I have the following code:
class A{
public:
A() {}
void foo(const B& b) {
int a = b.a();
}
};
template<class T, typename ... ARGS>
std::function<void()> * invoke(T *t, void(T::* fn)(ARGS...), ARGS... args) {
//Create a new std::function on the heap to be executed later
std::function<void()> *f = new std::function<void()>([=]() { (t->*fn)( args... ); });
return f;
}
int main(void) {
A myA;
B myB(5, 6, 7);
std::function<void()> *fn = invoke(&myA, &A::foo, myB);
}
The purpose of which is to be able to create a generic std::function from a member function pointer (and object pointer) on the heap for later execution.
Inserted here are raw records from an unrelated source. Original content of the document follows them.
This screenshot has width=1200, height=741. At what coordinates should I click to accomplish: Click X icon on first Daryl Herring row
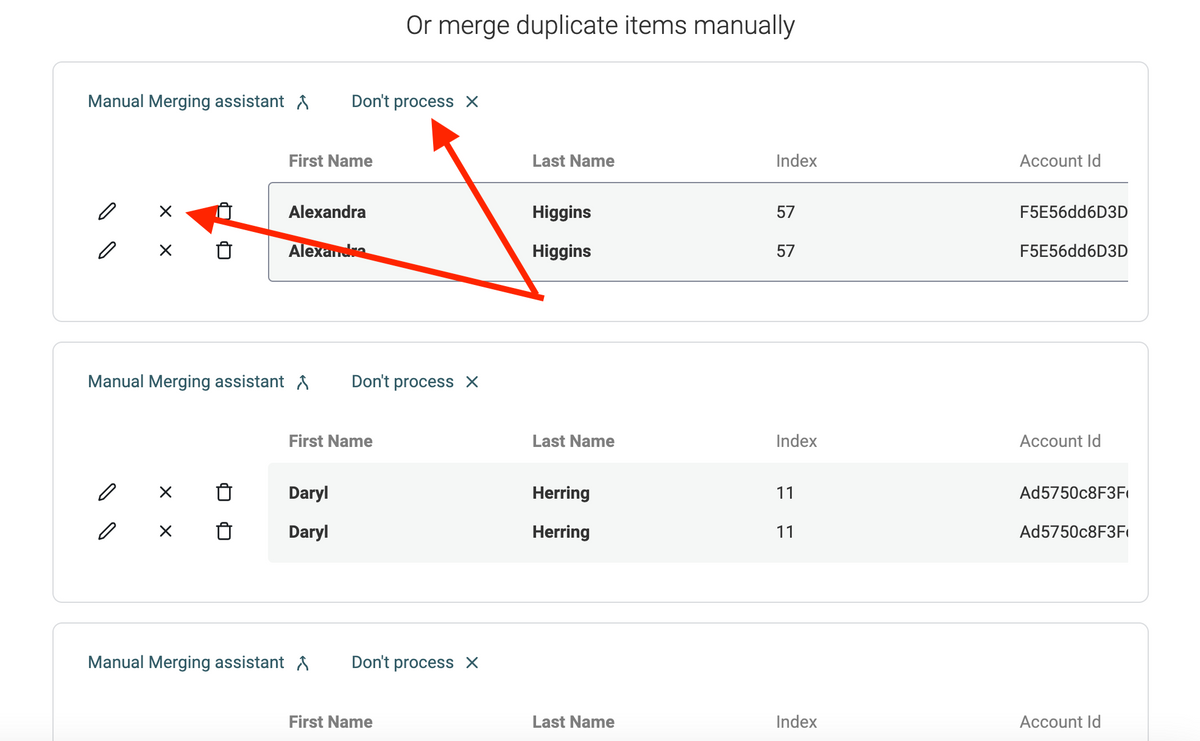(166, 492)
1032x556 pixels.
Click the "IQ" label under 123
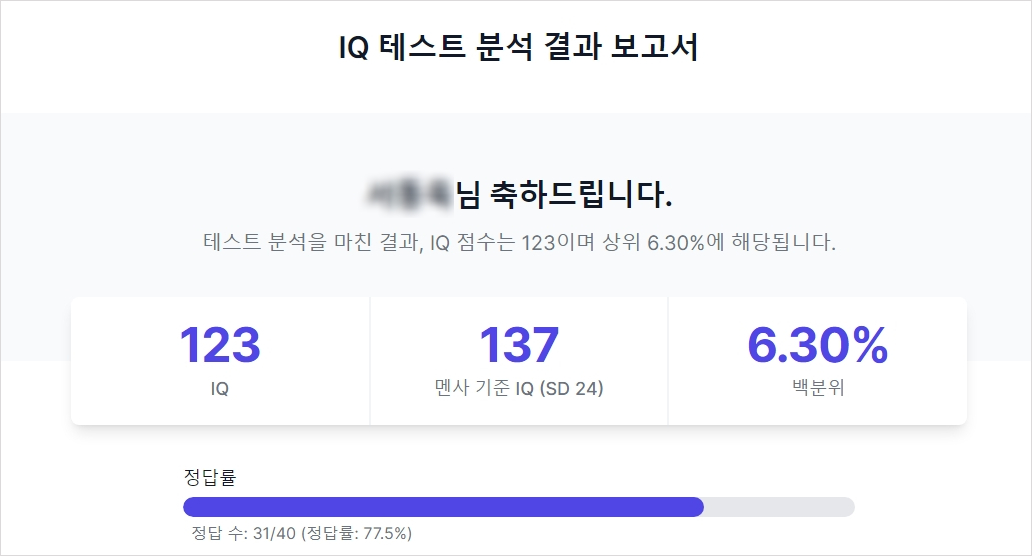point(219,389)
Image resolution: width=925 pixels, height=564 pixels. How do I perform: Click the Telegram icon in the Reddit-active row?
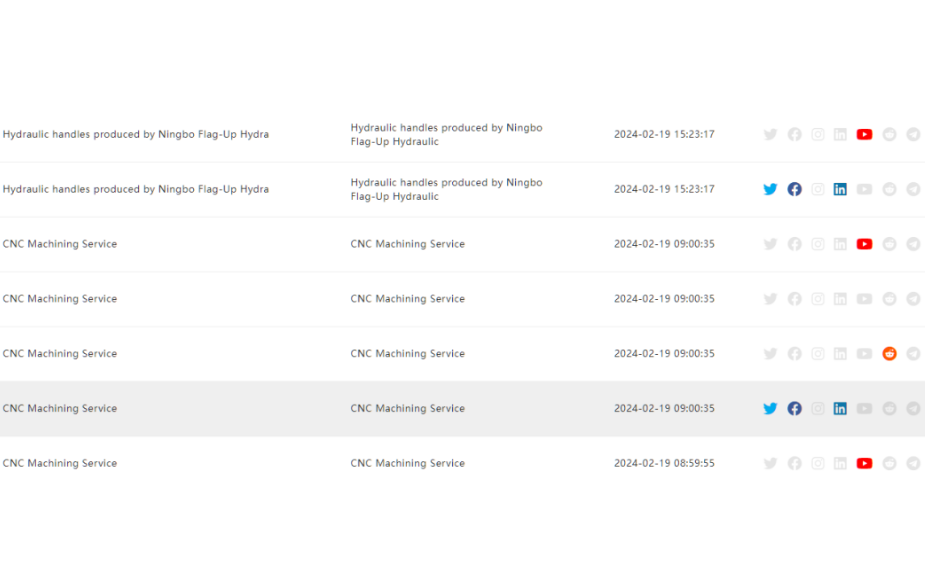pyautogui.click(x=913, y=354)
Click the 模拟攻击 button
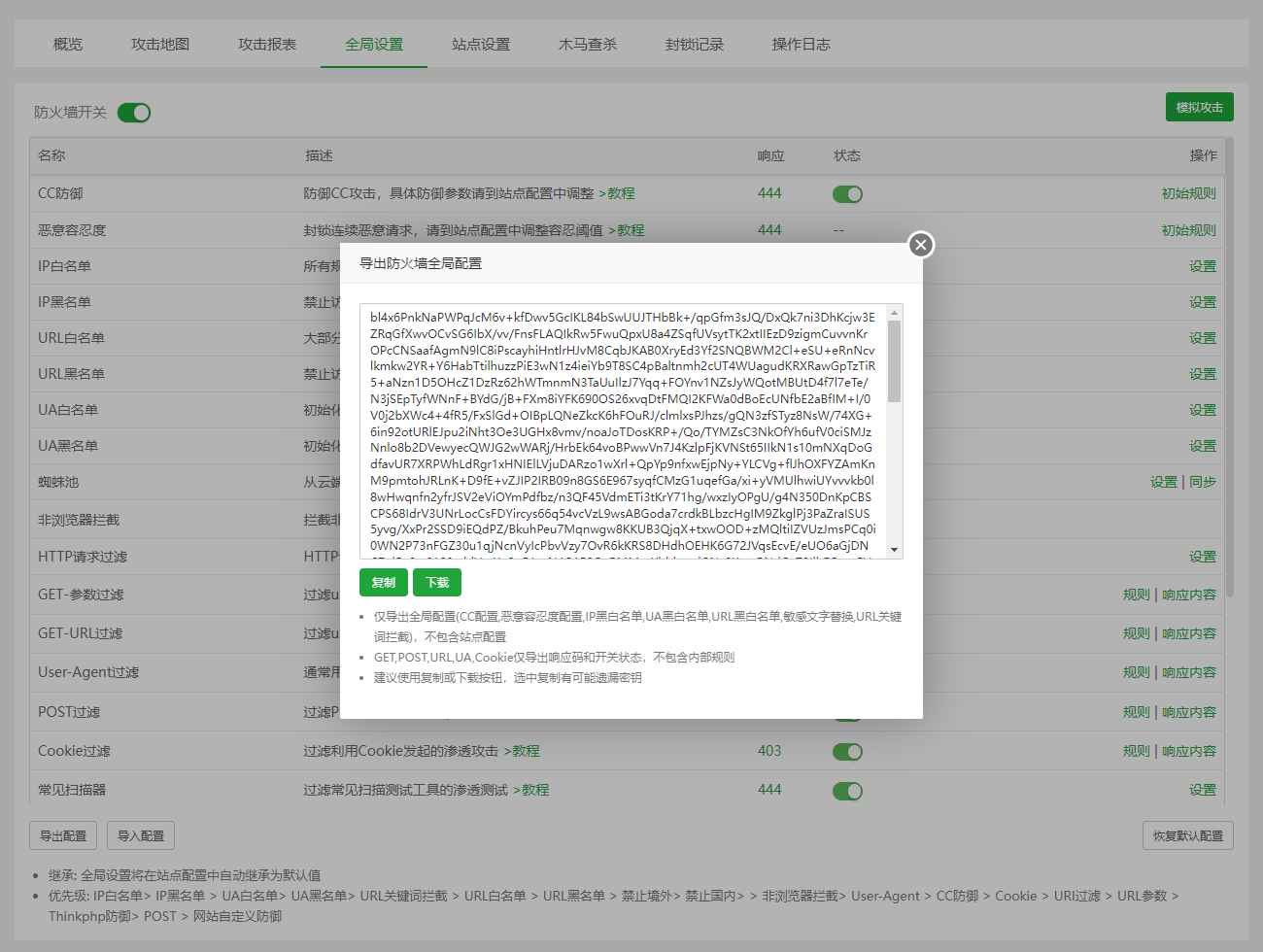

My problem is, the compiler doesn't seem to be able to figure out how to expand the invoke template correctly and I get the following error:
template argument deduction/substitution failed:
inconsistent parameter pack deduction with 'const B&' and 'B'
I would like the semantics for my invoke() function to stay the same (i.e. object *, member function *, arguments...).
Is there a way to maintain these semantics while still allowing the compiler to figure out the correct template deduction?
Thanks!
EDIT
I can get it to work if I do the following:
template<class T, typename F, typename ... ARGS>
std::function<void()> * invoke(T *t, F const &fn, ARGS... args) {
std::function<void()> *f = new std::function<void()>([=]() { (t->*fn)( args... ); });
return f;
}
However, this does not fully meet my needs because two copies are made of the argument instead of one. I would like only a single copy to occur when I create the new std::function allocated on the heap. The arguments should still be passed in by reference to math the signature of the member function.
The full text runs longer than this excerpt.